The new lexer matches the TOML spec much more closely. User-visible differences should be these: * Add MIME type * Highlight string escapes * Recognize \uXXXX and \UXXXX escapes * Also recognize booleans if they are followed by a comment * Fix single quotes inside multiline literal strings (closes pygments#2488) * Prevent multiline literal strings from eating comments * Add multiline basic strings (""") * Improve datetime recognition: recognize times without dates, dates without times and datetimes without time zone; allow sub-millisecond precision * Recognize floats with exponents (they used not to be recognized when having a decimal point) * Recognize binary, octal and hex literals * Recognize strings inside table headers * Recognize table headers followed by comments * Don't parse sequences of digits as integers when they are actually keys Includes several new tests, most of which were not working before.

birkenfeld

Looks good!

birkenfeld · 2023-11-09T16:26:58Z

pygments/lexers/configs.py

+            (r'[A-Za-z0-9_-]+', Keyword),
+            (r'"', String.Double, 'basic-string'),
+            (r"'", String.Single, 'literal-string'),
+            (r'\.', Keyword),


Any reason not to put the dot in the above char class?

I was trying to keep this state similar to 'key'. I'd be fine with changing it though.

jeanas · 2023-11-09T20:18:34Z

Oops — I realized that a [ \t]+ was missing in table-key because TOML allows table headers like [ foo . bar ].

Fixed, with a test.

Anteru · 2023-11-10T19:19:39Z

Looks good. Thanks! I'll try to wrap up a new release this or next weekend.

ilevkivskyi · 2023-11-18T22:05:20Z

pygments/lexers/configs.py

+            (r'[^"\\]+', String.Double),
+        ],
+        'literal-string': [
+            (r".*'", String.Single, '#pop'),


I think this is a bug. This will capture too much if there is a literal string followed by a comment containing '. This broke mypy docs build on this line:

'two\.pyi$', # but TOML's single-quoted strings do not

see https://github.com/python/mypy/actions/runs/6916132945/job/18815845352

Gosh. There should of course have been a ? here.

And the worst is I wrote a test exactly for this, but I missed that the output was wrong. I probably made some slight change after I checked all the golden outputs.

Sorry about that, will fix.

Thanks, NP!

Fixed in 220a2a9.

@Anteru In case you have some spare time to do a bugfix release... Thanks!

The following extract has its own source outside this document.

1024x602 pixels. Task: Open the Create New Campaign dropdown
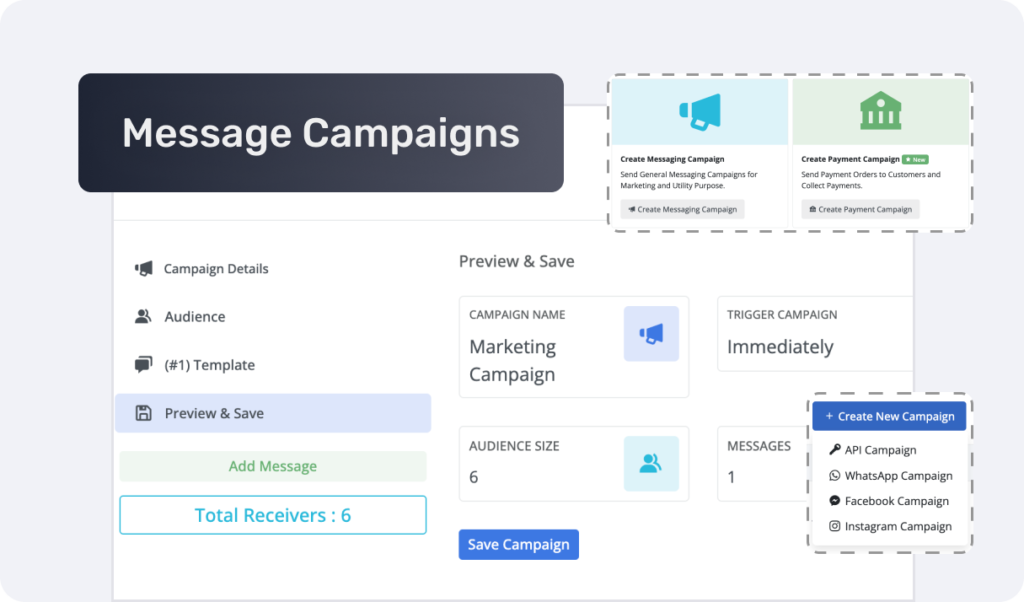coord(889,416)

Oh dear. I'll try to get it done today, somehow. I'm always afraid this happens, and our release process is still fairly manual :( Goals for 2024 I guess.

Let me know if you want me to step in. Also, what would you like to automate?

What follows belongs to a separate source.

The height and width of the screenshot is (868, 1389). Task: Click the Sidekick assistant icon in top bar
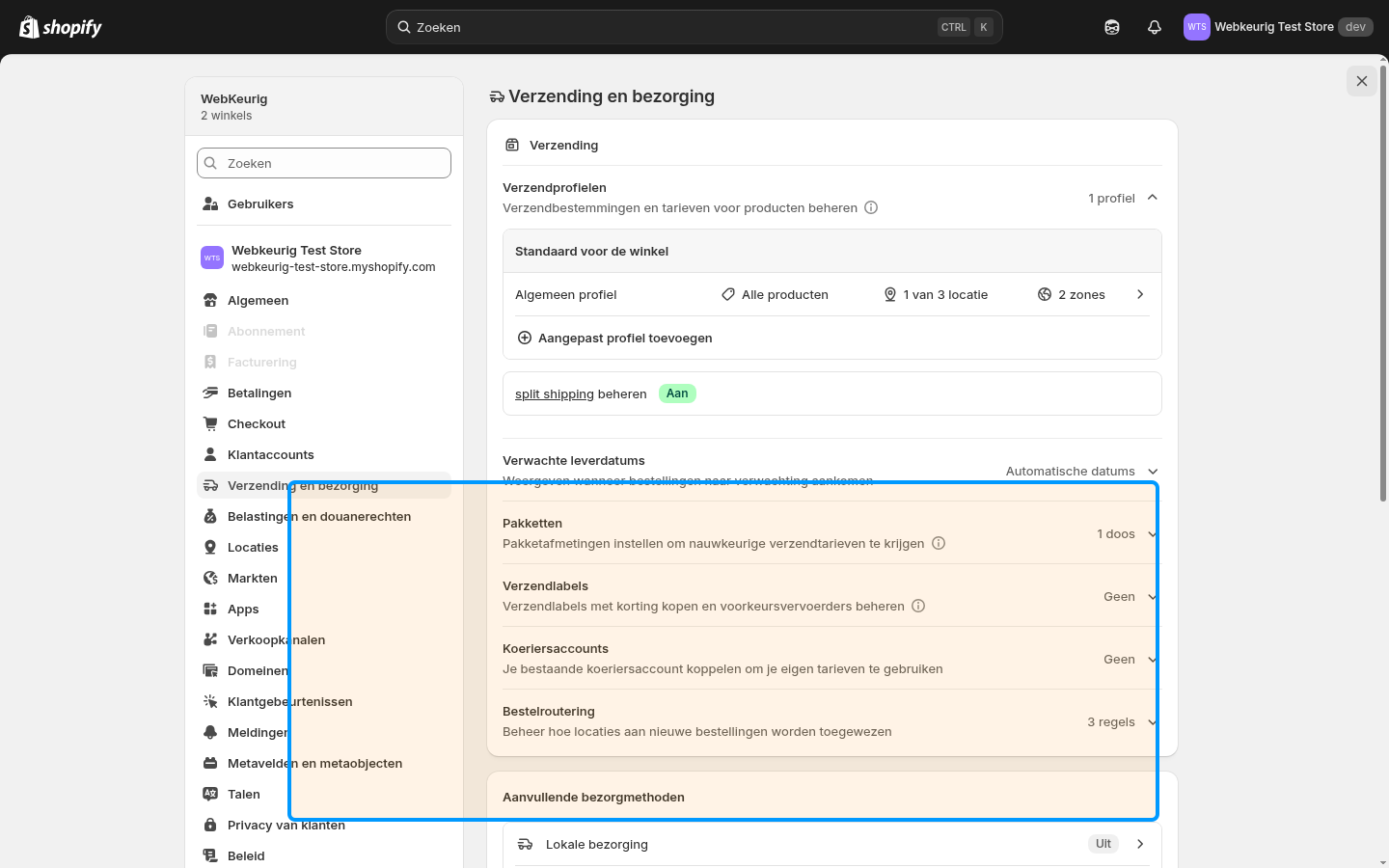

Things I'd like to automate:

From tag to PyPi -- ideally, to test-pypi on every tagged commit (https://github.com/marketplace/actions/pypi-publish) -- and the actual release would be a special action I just click on. It's not that it takes a lot of time, but I'm always nervous I mess something up with the command line, forget to delete a file, git clean, etc. -- I very diligently work through the release-checklist to avoid that. Literally signing things off.

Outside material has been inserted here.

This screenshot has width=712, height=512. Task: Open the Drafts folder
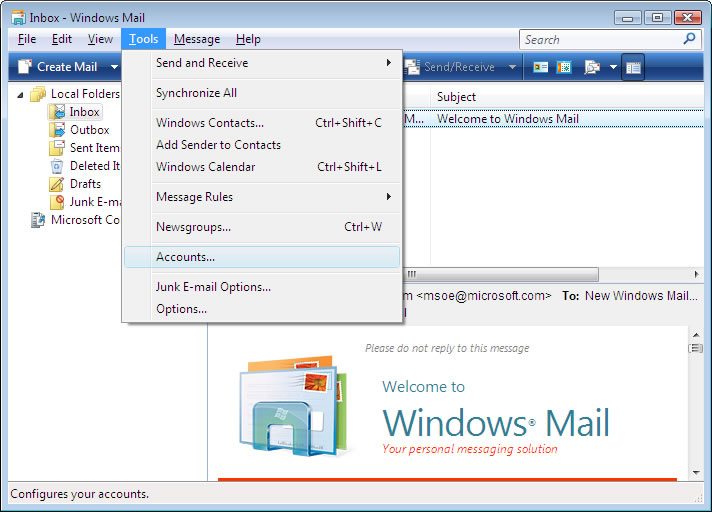click(84, 184)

Auto-formatting -- I tend to clean up the formatting of the lexers every time close to release, at least the worst offenders. I use autopep8 at the moment, would rather apply flake8 or black on the entire codebase.

Auto-check that the new arguments like URL etc. are present on new lexers

Auto-check .. versionadded:: is there -- costs me a lot of time to open up every Lexer close to release and make sure it's present and in the right format (i.e. 2.17.0 vs. 2.17)

Actually get all checks working/passing (i.e. the additional checkers I wrote and possibly PyLint). check_whitespace_tokens and check_repeated_tokens need an expected-fail list so we can whitelist currently existing lexers until we fix those, but new lexers should always pass those tests.

Verify all PR numbers closed/merged since last release are mentioned in the CHANGES file. I'm pretty good at assigning tasks to milestones now, but I still miss things in the CHANGES file, and it's super time consuming to open 100 tabs, go through each item one-by-item, check the PR number/issue number is present, etc. If there was a way to auto-generate the changelog that would be even better, but my experience is that those look pretty ugly and some manual checkup is fine.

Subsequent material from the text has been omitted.